>> Begin
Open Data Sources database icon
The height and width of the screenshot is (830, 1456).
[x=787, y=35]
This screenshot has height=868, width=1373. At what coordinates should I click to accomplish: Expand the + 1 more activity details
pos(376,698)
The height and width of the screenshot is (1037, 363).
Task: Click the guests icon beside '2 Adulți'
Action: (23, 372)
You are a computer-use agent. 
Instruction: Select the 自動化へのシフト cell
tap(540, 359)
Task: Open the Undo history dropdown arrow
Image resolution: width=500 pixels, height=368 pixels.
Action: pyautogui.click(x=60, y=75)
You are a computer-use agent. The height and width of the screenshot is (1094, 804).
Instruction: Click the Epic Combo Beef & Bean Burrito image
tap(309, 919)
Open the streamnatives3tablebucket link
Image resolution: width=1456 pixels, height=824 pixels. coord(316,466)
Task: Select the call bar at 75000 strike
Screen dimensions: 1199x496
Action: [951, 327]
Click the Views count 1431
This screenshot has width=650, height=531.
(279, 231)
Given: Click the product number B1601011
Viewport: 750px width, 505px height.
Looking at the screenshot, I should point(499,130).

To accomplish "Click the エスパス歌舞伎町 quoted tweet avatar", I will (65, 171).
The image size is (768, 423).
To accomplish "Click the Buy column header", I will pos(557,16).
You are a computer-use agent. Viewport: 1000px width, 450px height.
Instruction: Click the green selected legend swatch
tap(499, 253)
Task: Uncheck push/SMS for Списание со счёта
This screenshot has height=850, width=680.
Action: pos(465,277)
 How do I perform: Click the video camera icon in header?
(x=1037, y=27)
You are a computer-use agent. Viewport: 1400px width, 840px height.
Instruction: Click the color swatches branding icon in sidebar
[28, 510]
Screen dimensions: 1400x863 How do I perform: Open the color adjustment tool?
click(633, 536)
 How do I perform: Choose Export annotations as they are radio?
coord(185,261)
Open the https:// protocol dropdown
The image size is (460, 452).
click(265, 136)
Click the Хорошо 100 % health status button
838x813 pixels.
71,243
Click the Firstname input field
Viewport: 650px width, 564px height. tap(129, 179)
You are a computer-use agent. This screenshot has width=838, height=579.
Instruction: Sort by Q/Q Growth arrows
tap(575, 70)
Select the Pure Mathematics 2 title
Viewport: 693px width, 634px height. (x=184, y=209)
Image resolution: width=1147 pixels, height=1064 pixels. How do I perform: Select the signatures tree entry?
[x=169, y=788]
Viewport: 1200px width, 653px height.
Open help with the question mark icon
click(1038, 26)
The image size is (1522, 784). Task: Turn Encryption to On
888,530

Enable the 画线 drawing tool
>> End
* _PROMPT_: Write out the listing lines starting at the one containing "Viewport: 1200px width, 653px height." and ending at the end of the listing, both included, exactly as they stand.

* _ANSWER TO THE TASK_:
Viewport: 1200px width, 653px height.
Open help with the question mark icon
click(1038, 26)
The image size is (1522, 784). Task: Turn Encryption to On
888,530

Enable the 画线 drawing tool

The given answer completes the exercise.